JUST five per cent of 1,400 drug users in Worcestershire ended up 'clean' after getting taxpayer-funded treatment, it has emerged.

The performance of the county's drug recovery service has been lamented as "catastrophic" by councillors after the dismal findings.

Worcestershire County Council has admitted that 95 per cent of 1,397 addicts who were treated across the whole of 2014 returned for re-treatment within six months.

The findings are worse than the UK average, where 7.4 per cent get successfully clean, and even below regional neighbours like Warwickshire and Herefordshire.

It comes despite millions being pumped into drug and alcohol recovery services in the county, under a Government grant ring-fenced for public health.

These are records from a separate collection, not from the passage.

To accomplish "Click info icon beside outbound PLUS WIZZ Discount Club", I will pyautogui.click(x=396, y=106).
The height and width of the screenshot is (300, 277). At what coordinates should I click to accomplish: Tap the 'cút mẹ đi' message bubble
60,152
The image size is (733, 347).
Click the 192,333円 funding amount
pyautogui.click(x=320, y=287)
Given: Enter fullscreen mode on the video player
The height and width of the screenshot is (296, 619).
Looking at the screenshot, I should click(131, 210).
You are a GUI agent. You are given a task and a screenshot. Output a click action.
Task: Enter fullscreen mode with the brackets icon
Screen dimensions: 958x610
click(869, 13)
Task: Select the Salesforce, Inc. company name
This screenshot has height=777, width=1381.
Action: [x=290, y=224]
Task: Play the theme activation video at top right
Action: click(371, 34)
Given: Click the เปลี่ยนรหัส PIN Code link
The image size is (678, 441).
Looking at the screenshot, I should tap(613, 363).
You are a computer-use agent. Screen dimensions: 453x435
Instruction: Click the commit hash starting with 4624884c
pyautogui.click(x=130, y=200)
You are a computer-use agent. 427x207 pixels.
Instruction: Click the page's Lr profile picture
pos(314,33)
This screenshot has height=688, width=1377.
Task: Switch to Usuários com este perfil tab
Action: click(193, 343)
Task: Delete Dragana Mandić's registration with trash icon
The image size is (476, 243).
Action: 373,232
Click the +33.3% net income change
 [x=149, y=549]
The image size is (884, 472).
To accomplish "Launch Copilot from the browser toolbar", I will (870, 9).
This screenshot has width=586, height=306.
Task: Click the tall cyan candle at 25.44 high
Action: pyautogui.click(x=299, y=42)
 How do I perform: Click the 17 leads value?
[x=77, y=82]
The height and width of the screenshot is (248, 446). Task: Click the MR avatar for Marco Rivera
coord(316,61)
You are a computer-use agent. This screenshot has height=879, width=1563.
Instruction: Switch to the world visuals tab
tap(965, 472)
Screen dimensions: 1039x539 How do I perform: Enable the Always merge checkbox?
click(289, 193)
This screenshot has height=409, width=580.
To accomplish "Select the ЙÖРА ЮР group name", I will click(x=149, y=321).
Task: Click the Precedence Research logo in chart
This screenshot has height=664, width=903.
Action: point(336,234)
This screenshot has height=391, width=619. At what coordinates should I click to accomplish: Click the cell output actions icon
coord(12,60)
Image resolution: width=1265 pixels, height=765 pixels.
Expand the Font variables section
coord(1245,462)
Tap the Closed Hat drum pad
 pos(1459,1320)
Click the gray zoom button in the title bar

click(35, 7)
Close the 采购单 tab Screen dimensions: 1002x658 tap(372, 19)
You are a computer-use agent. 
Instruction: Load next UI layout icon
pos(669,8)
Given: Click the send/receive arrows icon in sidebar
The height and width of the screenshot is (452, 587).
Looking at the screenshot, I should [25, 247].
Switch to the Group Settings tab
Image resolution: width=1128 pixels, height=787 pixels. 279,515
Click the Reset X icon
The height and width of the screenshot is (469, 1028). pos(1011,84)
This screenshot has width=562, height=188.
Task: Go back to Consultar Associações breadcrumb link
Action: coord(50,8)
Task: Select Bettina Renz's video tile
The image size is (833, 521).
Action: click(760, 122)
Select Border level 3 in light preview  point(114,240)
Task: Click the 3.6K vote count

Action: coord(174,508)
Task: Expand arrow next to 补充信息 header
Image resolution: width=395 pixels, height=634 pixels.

Councillor Tom Wells, speaking during a meeting of the adult care and wellbeing overview and scrutiny panel, said: "We all know this public health grant is being cut and that's a quite serious situation.

"But if my maths are right, 95 per cent of people using these services remain addicted to opiates after treatment.

"It's a catastrophic situation for the people of Worcestershire - and on top of that we've got less money to sort it out."

Dr Richard Harling, corporate director in charge of health, admitted the service needs to modernise.

"The service has, in the past, been less successful than other drug and alcohol services nationally," he said.

"However I don't think any drug and alcohol service can claim to be successful, this is a short-term fix.

"Part of the solution is in asking if this model is the right one - these people getting the treatment, many of them now are quite old.

"In the 80s there was a big spike in the use of opiates and many of these people have been on them 20 or 30 years, these are not young people."

Councillor Wells said: "So in short, more of the same is not the answer then?"

Dr Harling replied: "I don't think so, not for us or nationally.

"It's not that we've got more drug users than other areas, but that we are less successful in getting people who quit, to stay quit.

"The characteristics of drug users are changing and I suspect the current model will be out of date within five to 10 years."

He also told the panel he was "quite persuaded" by the argument that more drugs should be decriminalised.

Councillor Anne Hingley said: "For me, the worry is about the effect this has on other services, and the impact it has on other people, like sufferers of domestic violence, which has gone up."

In April last year the service was handed to the Swanswell Charitable Trust to run under a three-year deal worth £13 million.

The organisation has a 50-year reputation and is now operating a raft of integrated services across the county.

Dr Harling said that since the contract was signed "steady" improvements have been made.